The Rochester Inn is located within the Cole Historic District, on the National Register of Historic Places. The area is named for Charles D. Cole. Born in 1806, Mr. Cole was an ambitious and generous pioneer from New York who arrived in Sheboygan in 1836 with his wife, Sarah, and two young sons. After building a pier and warehouse in Sheboygan, he moved his family to Sheboygan Falls following the financial panic of 1837. The Cole family moved into the mill house, now the Sheboygan County Historical Research Center, and began farming land that Mr. Cole owned near the village. At this time, the population of Sheboygan Falls was less than fifty people.
Mr. Cole was perhaps the most influential man in Sheboygan County during this time. He was appointed Postmaster of Sheboygan Falls in 1840, and he was also the county’s first banker and land salesman. Mr. Cole was elected the first Register of Deeds, and in 1840, was named Clerk of the Board of County Supervisors. In 1842, he built a grist mill, sash and door factory, and lumber yard along the east side of the river, across from the home that he built for his family in the same year. His family’s home is situated directly south of us, and remained in the Cole family until 1910. Sadly, the mill, factory, and lumber yard were swept away by flood waters in 1883 and never rebuilt.

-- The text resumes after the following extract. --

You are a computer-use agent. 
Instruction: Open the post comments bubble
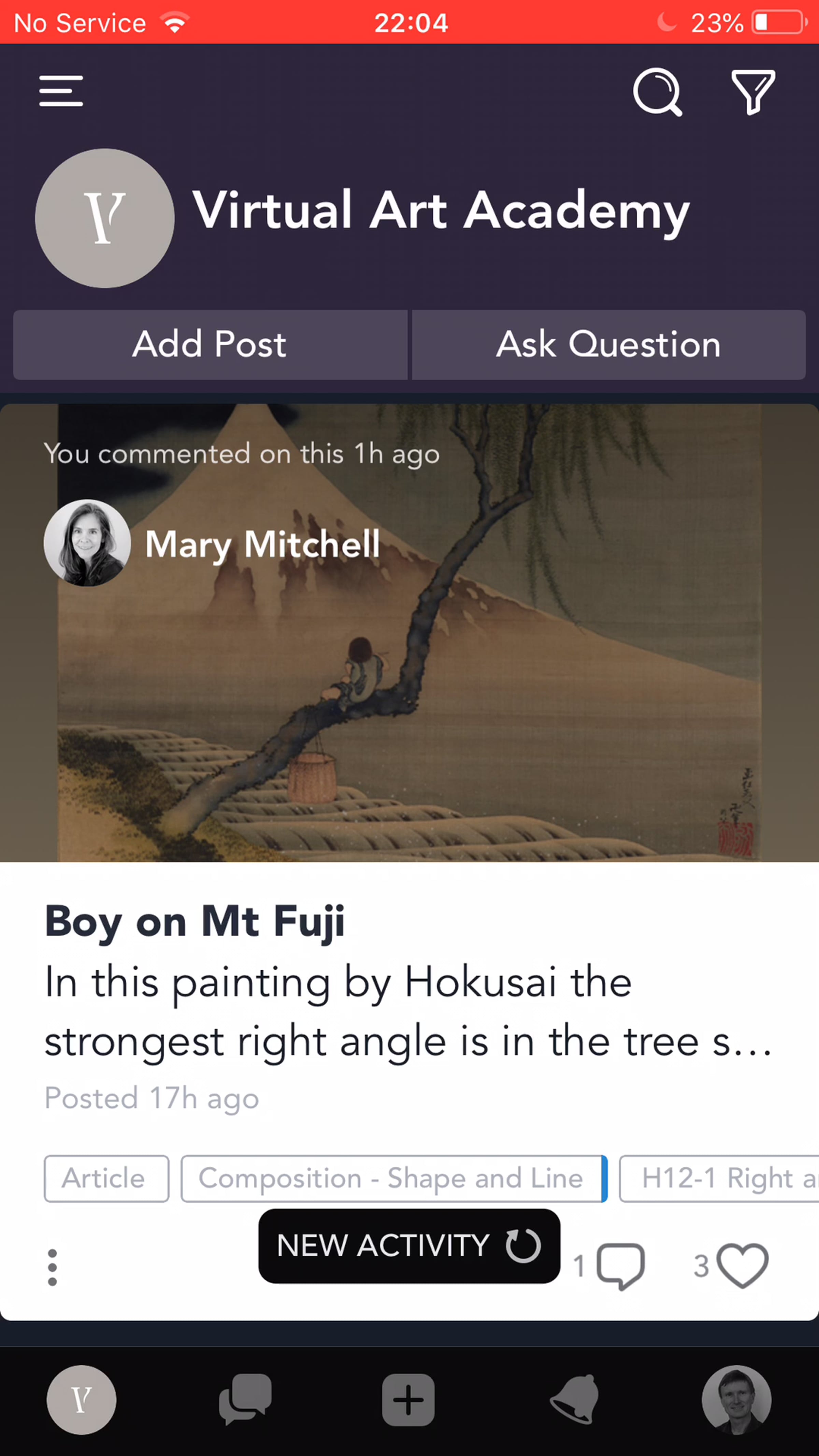[x=620, y=1266]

Our inn was built in 1848, and is marked by Wisconsin Historical Marker # 389. Mr. Cole constructed the building in the Greek Revival style as a trading post and general store, and it also likely served as Sheboygan County’s only post office for a period of time. The Cole family lived on the second floor of the building, and the third floor served as meeting space for the first temperance society in the Midwest. In 1860, the building was used as a chair factory by the Mattoon Brothers, and in the 1880’s it was occupied by the Lumsden Bandage Factory, which produced cheese bandages until shortly before World War I.
The Rochester Inn was carefully restored into a bed and breakfast inn in 1986, after the building had fallen into disrepair. It’s detailing and interiors were uncovered and restored to their original beauty.
We are honored to be a part of the Rochester Inn’s story.